In the kitchen, he took out a glass, opened the refrigerator, and was pouring the milk when he stopped suddenly.

Near the front of the top shelf was a small yellow dish. It was not the dish that held his attention, however. It was what lay in the dish.

The fresh-cut mushrooms.

He must have stood there for half a minute, his breath frosting the refrigerated air, before he reached out, took hold of the dish, sniffed it, felt the mushrooms, then at last, carrying the dish, went out into the hall. He looked up the stairs, hearing Cynthia moving about in the bedroom, and was about to call up to her, “Cynthia, did you put these in the refrigerator!?”

Then he stopped. He knew her answer. She had not.

He put the dish of mushrooms on the newel at the bottom of the stairs and stood looking at them. He imagined himself, in bed later, looking at the walls, the open windows, watching the moonlight sift patterns on the ceiling. He heard himself saying, Cynthia? And her answering, yes? And him saying, there is a way for mushrooms to grow arms and legs … What? she would say, silly, silly man, what? And he would gather courage against her hilarious reaction and go on, what if a man wandered through the swamp, picked the mushrooms, and ate them…?

No response from Cynthia.

Once inside the man, would the mushrooms spread through his blood, take over every cell, and change the man from a man to a—Martian? Given this theory, would the mushroom need its own arms and legs? No, not when it could borrow people, live inside and become them. Roger ate mushrooms given him by his son. Roger became “something else.” He kidnaped himself. And in one last flash of sanity, of being “himself,” he telegraphed us, warning us not to accept the special delivery mushrooms. The “Roger” that telephoned later was no longer Roger but a captive of what he had eaten! Doesn’t that figure, Cynthia? Doesn’t it, doesn’t it?

No, said the imagined Cynthia, no, it doesn’t figure, no, no, no …

There was the faintest whisper, rustle, stir from the cellar. Taking his eyes from the bowl, Fortnum walked to the cellar door and put his ear to it.

“Tom?”

No answer.

“Tom, are you down there?”

No answer.

“Tom?”

After a long while, Tom’s voice came up from below.

“Yes, Dad?”

“It’s after midnight,” said Fortnum, fighting to keep his voice from going high. “What are you doing down there?”

No answer.

“I said—”

“Tending to my crop,” said the boy at last, his voice cold and faint.

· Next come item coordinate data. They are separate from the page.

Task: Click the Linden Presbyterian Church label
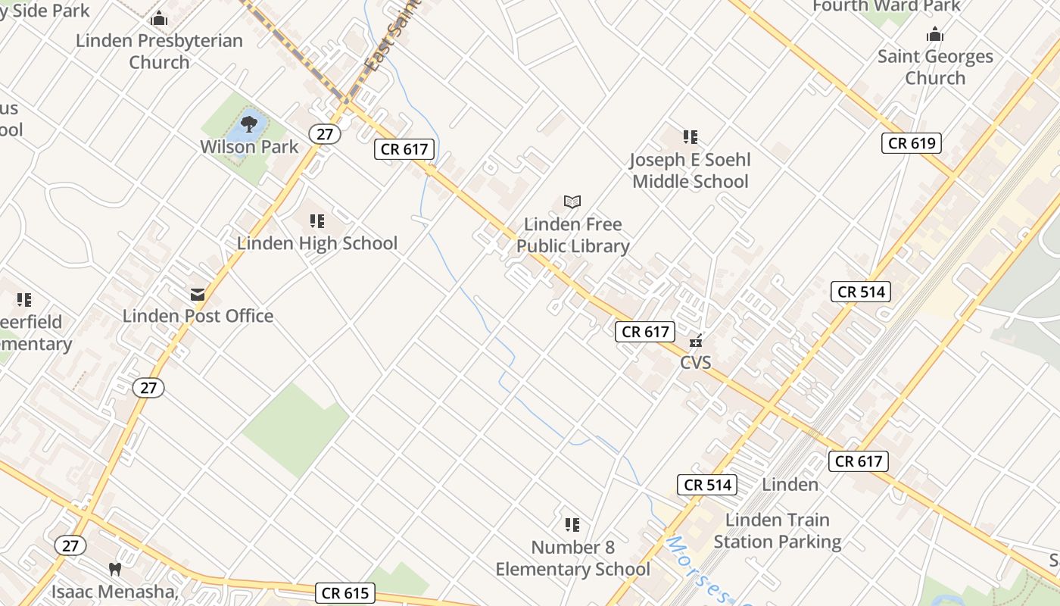[159, 52]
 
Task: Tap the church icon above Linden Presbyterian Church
[159, 18]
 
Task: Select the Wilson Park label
[249, 146]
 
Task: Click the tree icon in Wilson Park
[249, 123]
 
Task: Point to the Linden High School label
[317, 243]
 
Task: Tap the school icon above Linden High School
[317, 221]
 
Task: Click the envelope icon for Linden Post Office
[198, 294]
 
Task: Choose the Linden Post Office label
[198, 316]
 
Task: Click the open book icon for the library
[572, 202]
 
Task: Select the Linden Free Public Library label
[573, 236]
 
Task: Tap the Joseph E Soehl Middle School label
[690, 170]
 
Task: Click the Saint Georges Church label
[935, 67]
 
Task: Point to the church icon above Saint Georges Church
[935, 34]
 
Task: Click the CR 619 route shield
[911, 143]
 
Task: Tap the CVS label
[695, 363]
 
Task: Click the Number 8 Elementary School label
[572, 558]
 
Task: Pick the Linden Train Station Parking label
[777, 531]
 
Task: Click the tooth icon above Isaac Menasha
[115, 568]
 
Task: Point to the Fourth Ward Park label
[886, 6]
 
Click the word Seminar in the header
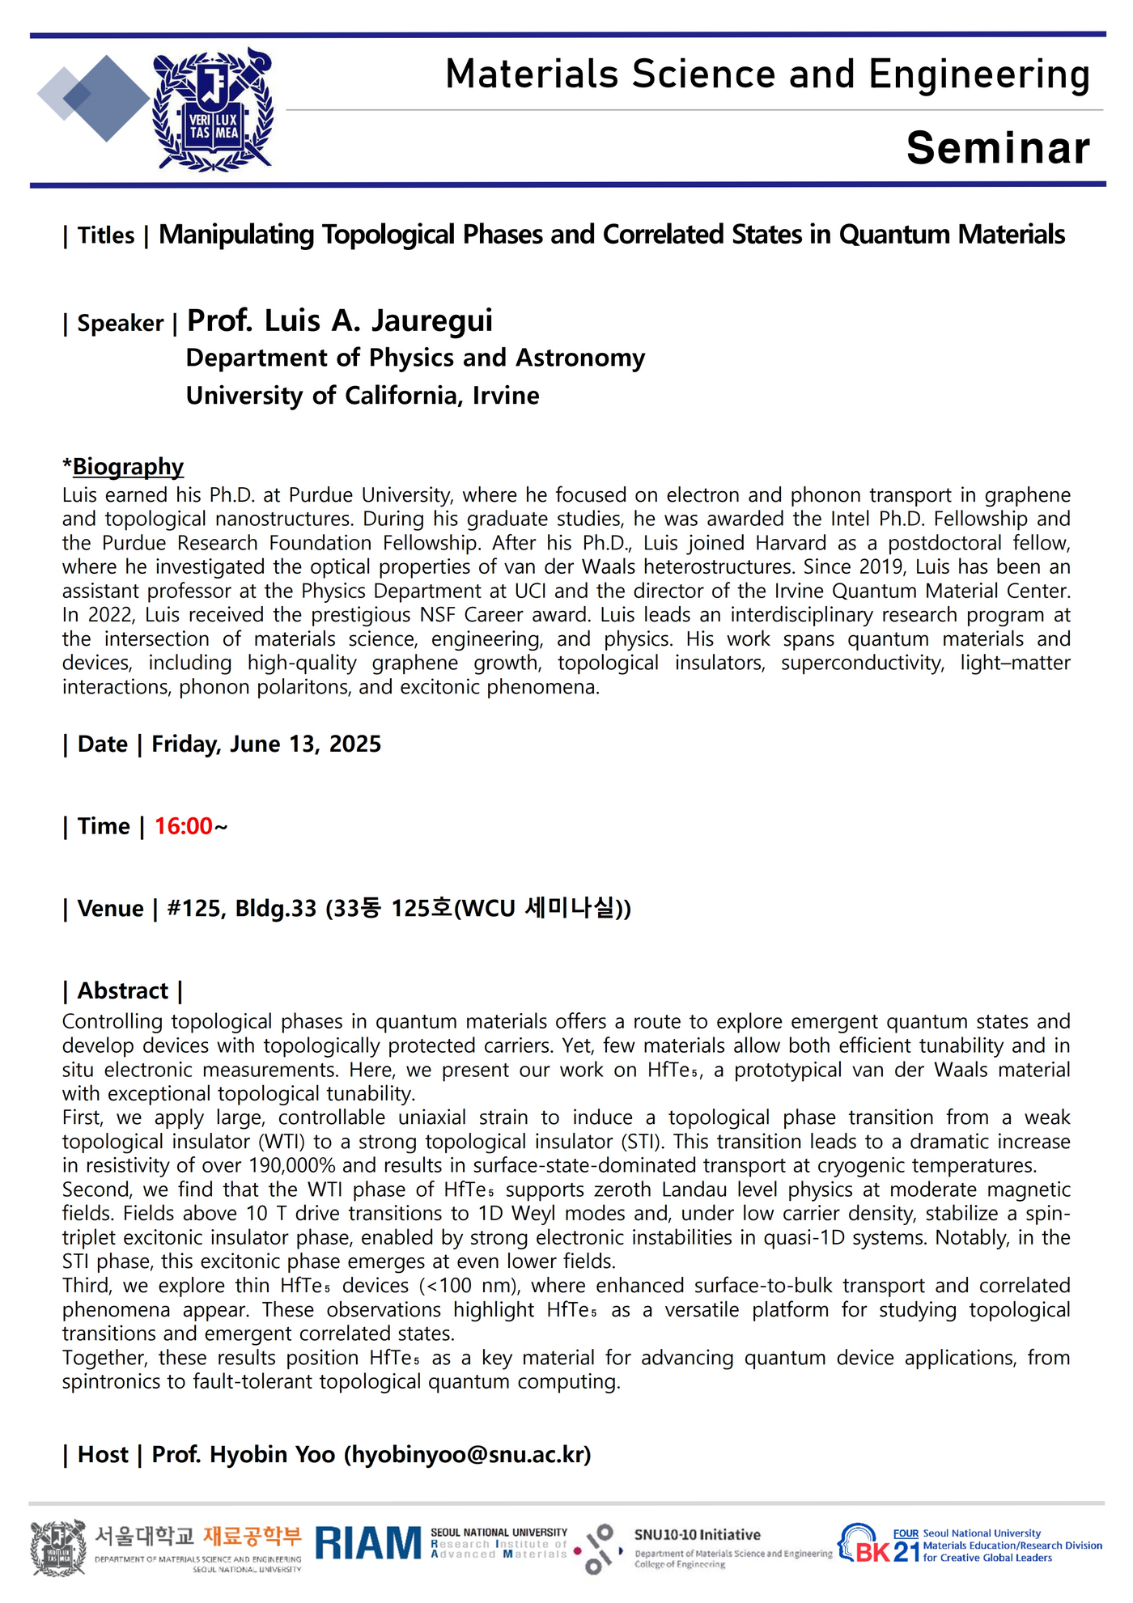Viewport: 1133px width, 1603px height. coord(998,148)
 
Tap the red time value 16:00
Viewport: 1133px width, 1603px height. coord(184,826)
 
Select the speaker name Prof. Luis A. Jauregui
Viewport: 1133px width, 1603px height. coord(340,321)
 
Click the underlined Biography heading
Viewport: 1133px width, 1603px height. coord(128,467)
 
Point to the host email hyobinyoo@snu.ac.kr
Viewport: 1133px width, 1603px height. coord(468,1454)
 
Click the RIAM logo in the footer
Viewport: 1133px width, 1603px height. coord(368,1544)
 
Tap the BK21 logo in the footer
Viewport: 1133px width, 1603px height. coord(878,1546)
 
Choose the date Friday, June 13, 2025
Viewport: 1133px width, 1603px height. coord(266,744)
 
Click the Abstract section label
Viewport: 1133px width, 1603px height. coord(122,990)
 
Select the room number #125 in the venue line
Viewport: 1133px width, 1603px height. coord(193,909)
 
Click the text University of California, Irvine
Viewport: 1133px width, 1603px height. coord(363,396)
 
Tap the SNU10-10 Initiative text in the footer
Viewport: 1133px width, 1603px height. coord(697,1535)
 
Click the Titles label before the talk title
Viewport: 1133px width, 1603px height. coord(106,235)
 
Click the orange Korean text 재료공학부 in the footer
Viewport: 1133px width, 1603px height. coord(252,1535)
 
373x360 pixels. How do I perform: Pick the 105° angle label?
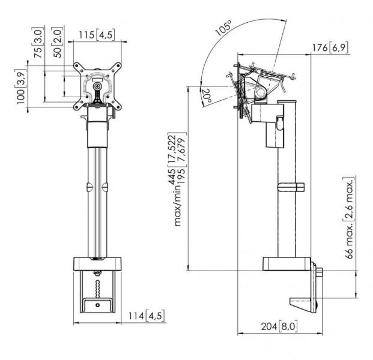223,28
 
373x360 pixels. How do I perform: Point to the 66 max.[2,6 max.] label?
350,218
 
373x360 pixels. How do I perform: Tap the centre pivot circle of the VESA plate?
97,86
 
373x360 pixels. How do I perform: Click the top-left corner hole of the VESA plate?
77,66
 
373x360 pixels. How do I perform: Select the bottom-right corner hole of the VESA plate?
117,107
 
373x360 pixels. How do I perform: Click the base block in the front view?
97,264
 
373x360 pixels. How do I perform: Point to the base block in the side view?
287,264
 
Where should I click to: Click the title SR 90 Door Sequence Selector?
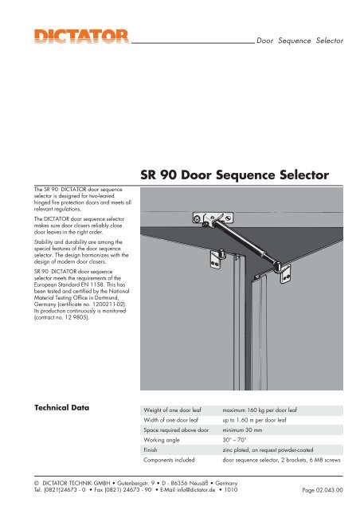233,175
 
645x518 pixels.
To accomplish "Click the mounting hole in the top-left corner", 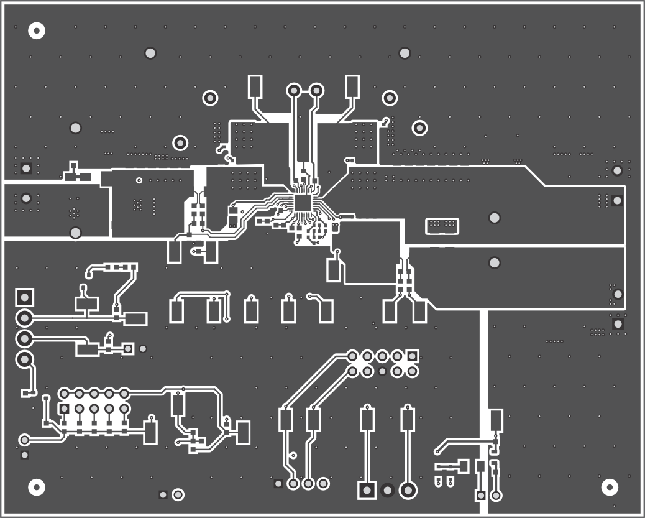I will coord(37,30).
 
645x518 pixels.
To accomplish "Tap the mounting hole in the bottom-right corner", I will coord(610,487).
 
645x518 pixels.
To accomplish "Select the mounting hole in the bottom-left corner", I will coord(37,487).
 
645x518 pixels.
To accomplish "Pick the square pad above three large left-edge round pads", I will coord(24,297).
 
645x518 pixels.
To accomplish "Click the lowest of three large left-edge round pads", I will coord(24,359).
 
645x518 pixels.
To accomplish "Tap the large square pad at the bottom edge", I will coord(367,490).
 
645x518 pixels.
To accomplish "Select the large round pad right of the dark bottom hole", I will coord(408,490).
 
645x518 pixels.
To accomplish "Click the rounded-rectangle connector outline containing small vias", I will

“Well, get up out of there! You hear me?!”

Silence.

“Tom? Listen! Did you put some mushrooms in the refrigerator tonight? If so, why?”

Ten seconds must have ticked by before the boy replied from below. “For you and Mom to eat, of course.”

Fortnum heard his heart moving swiftly, and had to take three deep breaths before he could go on.

“Tom? You didn’t … that is … you haven’t by any chance eaten some of the mushrooms yourself, have you?”

“Funny you ask that,” said Tom. “Yes. Tonight. On a sandwich after supper. Why?”

Fortnum held to the doorknob. Now it was his turn not to answer. He felt his knees beginning to melt and he fought the whole silly senseless fool thing. No reason, he tried to say, but his lips wouldn’t move.

“Dad?” called Tom softly from the cellar. “Come on down.” Another pause. “I want you to see the harvest.”

Fortnum felt the knob slip in his sweaty hand. The knob rattled. He gasped.

“Dad?” called Tom softly.

Fortnum opened the door.

The cellar was completely black below.

He stretched his hand in toward the light switch. As if sensing this intrusion, from somewhere Tom said:

“Don’t. Light’s bad for the mushrooms.”

Fortnum took his hand off the switch.

He swallowed. He looked back at the stair leading up to his wife. I suppose, he thought, I should go say good-by to Cynthia. But why should I think that! Why should I think that at all? No reason, is there?

None.

“Tom?” he said, affecting a jaunty air. “Ready or not, here I come!”

And stepping down in darkness, he shut the door.